Do we have a standard for 'fuzzy'?
NO.
We DO have a 'resolution' standard.

Most modern non-professional digital cameras 'sharpen' images as they are captured.
This limits image 'enlargement' options as to quality of the result.
When you increase the resolution of a photo (enlarge) and don't improve the 'sharpness' you may get a subjectively 'fuzzy' image.

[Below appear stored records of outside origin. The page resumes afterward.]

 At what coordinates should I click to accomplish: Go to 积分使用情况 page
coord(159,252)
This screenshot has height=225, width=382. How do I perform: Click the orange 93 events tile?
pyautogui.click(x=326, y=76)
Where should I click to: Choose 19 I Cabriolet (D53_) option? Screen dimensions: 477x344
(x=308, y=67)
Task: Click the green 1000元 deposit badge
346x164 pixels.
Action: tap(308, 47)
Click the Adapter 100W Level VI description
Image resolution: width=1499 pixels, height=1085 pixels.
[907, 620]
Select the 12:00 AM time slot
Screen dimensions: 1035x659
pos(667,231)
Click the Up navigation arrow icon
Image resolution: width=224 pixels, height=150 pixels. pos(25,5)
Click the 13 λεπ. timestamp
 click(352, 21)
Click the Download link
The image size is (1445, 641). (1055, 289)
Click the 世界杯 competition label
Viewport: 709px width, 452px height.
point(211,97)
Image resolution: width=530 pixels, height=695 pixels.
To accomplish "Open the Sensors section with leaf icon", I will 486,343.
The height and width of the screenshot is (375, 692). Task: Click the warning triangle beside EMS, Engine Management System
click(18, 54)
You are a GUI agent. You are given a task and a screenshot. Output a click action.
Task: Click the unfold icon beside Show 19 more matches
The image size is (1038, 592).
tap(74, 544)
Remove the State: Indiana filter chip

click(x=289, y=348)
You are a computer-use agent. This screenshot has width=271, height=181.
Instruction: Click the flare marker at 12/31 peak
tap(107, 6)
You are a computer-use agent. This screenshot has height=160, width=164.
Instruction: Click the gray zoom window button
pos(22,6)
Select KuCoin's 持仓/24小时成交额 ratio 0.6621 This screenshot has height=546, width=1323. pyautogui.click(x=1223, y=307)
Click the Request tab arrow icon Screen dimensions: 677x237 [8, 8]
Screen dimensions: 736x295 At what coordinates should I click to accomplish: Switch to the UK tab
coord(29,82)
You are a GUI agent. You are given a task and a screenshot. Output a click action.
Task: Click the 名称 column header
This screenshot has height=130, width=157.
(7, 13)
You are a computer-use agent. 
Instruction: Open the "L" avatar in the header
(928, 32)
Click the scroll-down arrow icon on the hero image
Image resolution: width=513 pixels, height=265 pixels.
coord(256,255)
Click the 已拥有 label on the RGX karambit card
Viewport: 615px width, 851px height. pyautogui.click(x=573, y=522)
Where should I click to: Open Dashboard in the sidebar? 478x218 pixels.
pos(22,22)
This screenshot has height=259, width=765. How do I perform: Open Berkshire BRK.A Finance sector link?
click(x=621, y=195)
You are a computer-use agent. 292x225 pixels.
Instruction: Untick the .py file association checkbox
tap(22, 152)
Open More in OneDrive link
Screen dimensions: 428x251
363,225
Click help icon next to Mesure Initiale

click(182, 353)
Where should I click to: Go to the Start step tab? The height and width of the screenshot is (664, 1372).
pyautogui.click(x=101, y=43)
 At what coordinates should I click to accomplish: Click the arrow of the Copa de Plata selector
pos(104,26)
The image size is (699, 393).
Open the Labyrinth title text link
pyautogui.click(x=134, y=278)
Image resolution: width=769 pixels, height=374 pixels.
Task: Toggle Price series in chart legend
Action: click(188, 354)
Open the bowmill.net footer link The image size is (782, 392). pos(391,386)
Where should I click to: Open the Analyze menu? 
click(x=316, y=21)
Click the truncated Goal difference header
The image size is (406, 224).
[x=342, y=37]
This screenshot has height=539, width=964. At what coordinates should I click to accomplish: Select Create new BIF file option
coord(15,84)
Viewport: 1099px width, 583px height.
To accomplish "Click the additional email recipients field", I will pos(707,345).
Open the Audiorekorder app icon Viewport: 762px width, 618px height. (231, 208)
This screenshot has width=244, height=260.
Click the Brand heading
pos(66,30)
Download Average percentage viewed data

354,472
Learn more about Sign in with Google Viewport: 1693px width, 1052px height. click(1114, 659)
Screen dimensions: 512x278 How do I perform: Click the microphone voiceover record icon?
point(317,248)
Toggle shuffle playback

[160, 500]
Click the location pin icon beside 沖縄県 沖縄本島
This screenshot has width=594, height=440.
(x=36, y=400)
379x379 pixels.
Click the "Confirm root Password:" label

So to solve problems up front:
Check image resolution on file submission.
Any 'low res' image is flagged.
Customer is told higher res or not responsible for quality.
- or spend your time educating the customer to modern image reproduction realities.
 

WiseGuy

Well-known member
I'm guessing many print buyers won't understand the technical explanations. I saw with one printer they had a short animated video that explained image resolution, why it's important for print and ways to correct it. But also mocking up a side by side example might do the trick too? An example where you have a representation of the image at 300ppi, 150ppi and 72ppi. Of course, it would have to be exaggerated if it's something you'd email to them, but at lease they might get the idea. Good Luck!
 

YourCastle

Well-known member
I tell them to view it at 100% onscreen for an idea..
or to print out on a home printer
no to both.

if it's important, i tell them to view my PDF at 300%. If it's not crisp and clean, then we need to talk. If it's less important, then 200% is fine. And never let a client proof a hardcopy of something not close to the quality of the end printer.